'''

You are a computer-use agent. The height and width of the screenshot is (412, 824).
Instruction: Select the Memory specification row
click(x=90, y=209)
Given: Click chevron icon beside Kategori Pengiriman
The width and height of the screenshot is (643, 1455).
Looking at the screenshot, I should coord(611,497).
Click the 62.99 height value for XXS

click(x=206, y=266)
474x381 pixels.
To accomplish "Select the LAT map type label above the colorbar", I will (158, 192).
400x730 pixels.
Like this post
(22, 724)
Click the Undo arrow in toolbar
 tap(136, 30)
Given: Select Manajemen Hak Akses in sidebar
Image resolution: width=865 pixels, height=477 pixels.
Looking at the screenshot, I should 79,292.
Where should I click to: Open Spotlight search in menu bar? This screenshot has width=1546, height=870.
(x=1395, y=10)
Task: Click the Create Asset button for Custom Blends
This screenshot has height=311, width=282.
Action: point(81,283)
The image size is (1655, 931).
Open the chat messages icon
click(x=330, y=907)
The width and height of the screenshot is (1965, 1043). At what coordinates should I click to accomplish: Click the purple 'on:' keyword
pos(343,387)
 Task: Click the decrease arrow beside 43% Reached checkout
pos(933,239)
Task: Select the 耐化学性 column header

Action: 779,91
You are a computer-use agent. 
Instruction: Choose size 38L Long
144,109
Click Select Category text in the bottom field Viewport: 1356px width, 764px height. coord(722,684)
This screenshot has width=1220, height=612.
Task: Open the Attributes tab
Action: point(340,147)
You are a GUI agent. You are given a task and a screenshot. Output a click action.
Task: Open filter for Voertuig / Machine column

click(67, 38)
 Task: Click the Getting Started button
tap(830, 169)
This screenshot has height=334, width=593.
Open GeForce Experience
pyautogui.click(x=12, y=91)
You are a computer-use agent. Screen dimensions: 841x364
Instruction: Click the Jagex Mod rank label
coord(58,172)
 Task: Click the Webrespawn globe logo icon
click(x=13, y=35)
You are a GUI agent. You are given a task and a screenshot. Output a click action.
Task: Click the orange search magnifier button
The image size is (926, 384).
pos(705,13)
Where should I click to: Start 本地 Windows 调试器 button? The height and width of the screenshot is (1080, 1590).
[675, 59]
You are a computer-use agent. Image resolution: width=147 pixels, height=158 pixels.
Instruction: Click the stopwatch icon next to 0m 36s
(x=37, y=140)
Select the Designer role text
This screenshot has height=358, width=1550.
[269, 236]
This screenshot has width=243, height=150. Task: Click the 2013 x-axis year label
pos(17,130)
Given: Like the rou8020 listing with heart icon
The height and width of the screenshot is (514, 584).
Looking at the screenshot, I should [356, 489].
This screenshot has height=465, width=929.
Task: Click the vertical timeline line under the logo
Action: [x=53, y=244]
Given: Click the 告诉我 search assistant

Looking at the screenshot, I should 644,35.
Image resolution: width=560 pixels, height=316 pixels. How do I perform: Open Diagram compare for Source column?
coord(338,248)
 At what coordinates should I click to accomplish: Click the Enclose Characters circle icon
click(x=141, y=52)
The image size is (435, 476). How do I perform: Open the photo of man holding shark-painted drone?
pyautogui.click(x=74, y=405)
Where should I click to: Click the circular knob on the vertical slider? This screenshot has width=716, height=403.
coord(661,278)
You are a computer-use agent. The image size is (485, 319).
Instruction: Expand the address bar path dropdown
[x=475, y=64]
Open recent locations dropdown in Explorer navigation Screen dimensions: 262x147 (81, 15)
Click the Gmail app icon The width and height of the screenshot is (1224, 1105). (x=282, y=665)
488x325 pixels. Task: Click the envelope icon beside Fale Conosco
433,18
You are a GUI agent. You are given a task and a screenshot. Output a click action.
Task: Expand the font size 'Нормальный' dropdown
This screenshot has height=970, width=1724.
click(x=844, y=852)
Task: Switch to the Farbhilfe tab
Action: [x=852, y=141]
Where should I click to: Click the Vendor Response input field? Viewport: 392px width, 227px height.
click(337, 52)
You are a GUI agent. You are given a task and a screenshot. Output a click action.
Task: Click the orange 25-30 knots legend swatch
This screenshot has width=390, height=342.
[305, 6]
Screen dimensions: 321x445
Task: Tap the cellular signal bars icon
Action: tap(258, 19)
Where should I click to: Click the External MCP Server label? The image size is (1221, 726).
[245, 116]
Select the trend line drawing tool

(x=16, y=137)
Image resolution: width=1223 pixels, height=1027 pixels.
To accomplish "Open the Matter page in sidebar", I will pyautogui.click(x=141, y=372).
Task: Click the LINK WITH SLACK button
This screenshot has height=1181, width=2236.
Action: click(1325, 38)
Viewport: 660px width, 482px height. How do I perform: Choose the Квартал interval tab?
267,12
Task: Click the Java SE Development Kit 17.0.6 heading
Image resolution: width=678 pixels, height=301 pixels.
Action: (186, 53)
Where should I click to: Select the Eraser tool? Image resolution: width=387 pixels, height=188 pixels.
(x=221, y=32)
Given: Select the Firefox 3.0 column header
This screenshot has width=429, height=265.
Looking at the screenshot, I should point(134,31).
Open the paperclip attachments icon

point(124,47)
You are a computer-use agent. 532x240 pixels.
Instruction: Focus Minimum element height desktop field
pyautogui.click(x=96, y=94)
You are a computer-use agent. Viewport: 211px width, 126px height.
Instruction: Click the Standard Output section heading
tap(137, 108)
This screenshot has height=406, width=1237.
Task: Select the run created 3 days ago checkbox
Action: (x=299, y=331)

'''

__WHAT THIS TASK INVOLVES__:
Lay out every line of this listing as a numbered list, leaving out the blank lines.

__TASK RESPONSE__:
1. You are a computer-use agent. The height and width of the screenshot is (412, 824).
2. Instruction: Select the Memory specification row
3. click(x=90, y=209)
4. Given: Click chevron icon beside Kategori Pengiriman
5. The width and height of the screenshot is (643, 1455).
6. Looking at the screenshot, I should coord(611,497).
7. Click the 62.99 height value for XXS
8. click(x=206, y=266)
9. 474x381 pixels.
10. To accomplish "Select the LAT map type label above the colorbar", I will (158, 192).
11. 400x730 pixels.
12. Like this post
13. (22, 724)
14. Click the Undo arrow in toolbar
15.  tap(136, 30)
16. Given: Select Manajemen Hak Akses in sidebar
17. Image resolution: width=865 pixels, height=477 pixels.
18. Looking at the screenshot, I should 79,292.
19. Where should I click to: Open Spotlight search in menu bar? This screenshot has width=1546, height=870.
20. (x=1395, y=10)
21. Task: Click the Create Asset button for Custom Blends
22. This screenshot has height=311, width=282.
23. Action: point(81,283)
24. The image size is (1655, 931).
25. Open the chat messages icon
26. click(x=330, y=907)
27. The width and height of the screenshot is (1965, 1043). At what coordinates should I click to accomplish: Click the purple 'on:' keyword
28. pos(343,387)
29.  Task: Click the decrease arrow beside 43% Reached checkout
30. pos(933,239)
31. Task: Select the 耐化学性 column header
32. Action: 779,91
33. You are a computer-use agent. 
34. Instruction: Choose size 38L Long
35. 144,109
36. Click Select Category text in the bottom field Viewport: 1356px width, 764px height. coord(722,684)
37. This screenshot has width=1220, height=612.
38. Task: Open the Attributes tab
39. Action: point(340,147)
40. You are a GUI agent. You are given a task and a screenshot. Output a click action.
41. Task: Open filter for Voertuig / Machine column
42. click(67, 38)
43.  Task: Click the Getting Started button
44. tap(830, 169)
45. This screenshot has height=334, width=593.
46. Open GeForce Experience
47. pyautogui.click(x=12, y=91)
48. You are a computer-use agent. Screen dimensions: 841x364
49. Instruction: Click the Jagex Mod rank label
50. coord(58,172)
51.  Task: Click the Webrespawn globe logo icon
52. click(x=13, y=35)
53. You are a GUI agent. You are given a task and a screenshot. Output a click action.
54. Task: Click the orange search magnifier button
55. The image size is (926, 384).
56. pos(705,13)
57. Where should I click to: Start 本地 Windows 调试器 button? The height and width of the screenshot is (1080, 1590).
58. [675, 59]
59. You are a computer-use agent. Image resolution: width=147 pixels, height=158 pixels.
60. Instruction: Click the stopwatch icon next to 0m 36s
61. (x=37, y=140)
62. Select the Designer role text
63. This screenshot has height=358, width=1550.
64. [269, 236]
65. This screenshot has width=243, height=150. Task: Click the 2013 x-axis year label
66. pos(17,130)
67. Given: Like the rou8020 listing with heart icon
68. The height and width of the screenshot is (514, 584).
69. Looking at the screenshot, I should [356, 489].
70. This screenshot has height=465, width=929.
71. Task: Click the vertical timeline line under the logo
72. Action: [x=53, y=244]
73. Given: Click the 告诉我 search assistant
74. Looking at the screenshot, I should 644,35.
75. Image resolution: width=560 pixels, height=316 pixels. How do I perform: Open Diagram compare for Source column?
76. coord(338,248)
77.  At what coordinates should I click to accomplish: Click the Enclose Characters circle icon
78. click(x=141, y=52)
79. The image size is (435, 476). How do I perform: Open the photo of man holding shark-painted drone?
80. pyautogui.click(x=74, y=405)
81. Where should I click to: Click the circular knob on the vertical slider? This screenshot has width=716, height=403.
82. coord(661,278)
83. You are a computer-use agent. The image size is (485, 319).
84. Instruction: Expand the address bar path dropdown
85. [x=475, y=64]
86. Open recent locations dropdown in Explorer navigation Screen dimensions: 262x147 (81, 15)
87. Click the Gmail app icon The width and height of the screenshot is (1224, 1105). (x=282, y=665)
88. 488x325 pixels. Task: Click the envelope icon beside Fale Conosco
89. 433,18
90. You are a GUI agent. You are given a task and a screenshot. Output a click action.
91. Task: Expand the font size 'Нормальный' dropdown
92. This screenshot has height=970, width=1724.
93. click(x=844, y=852)
94. Task: Switch to the Farbhilfe tab
95. Action: [x=852, y=141]
96. Where should I click to: Click the Vendor Response input field? Viewport: 392px width, 227px height.
97. click(337, 52)
98. You are a GUI agent. You are given a task and a screenshot. Output a click action.
99. Task: Click the orange 25-30 knots legend swatch
100. This screenshot has width=390, height=342.
101. [305, 6]
102. Screen dimensions: 321x445
103. Task: Tap the cellular signal bars icon
104. Action: tap(258, 19)
105. Where should I click to: Click the External MCP Server label? The image size is (1221, 726).
106. [245, 116]
107. Select the trend line drawing tool
108. (x=16, y=137)
109. Image resolution: width=1223 pixels, height=1027 pixels.
110. To accomplish "Open the Matter page in sidebar", I will pyautogui.click(x=141, y=372).
111. Task: Click the LINK WITH SLACK button
112. This screenshot has height=1181, width=2236.
113. Action: click(1325, 38)
114. Viewport: 660px width, 482px height. How do I perform: Choose the Квартал interval tab?
115. 267,12
116. Task: Click the Java SE Development Kit 17.0.6 heading
117. Image resolution: width=678 pixels, height=301 pixels.
118. Action: (186, 53)
119. Where should I click to: Select the Eraser tool? Image resolution: width=387 pixels, height=188 pixels.
120. (x=221, y=32)
121. Given: Select the Firefox 3.0 column header
122. This screenshot has width=429, height=265.
123. Looking at the screenshot, I should point(134,31).
124. Open the paperclip attachments icon
125. point(124,47)
126. You are a computer-use agent. 532x240 pixels.
127. Instruction: Focus Minimum element height desktop field
128. pyautogui.click(x=96, y=94)
129. You are a computer-use agent. Viewport: 211px width, 126px height.
130. Instruction: Click the Standard Output section heading
131. tap(137, 108)
132. This screenshot has height=406, width=1237.
133. Task: Select the run created 3 days ago checkbox
134. Action: (x=299, y=331)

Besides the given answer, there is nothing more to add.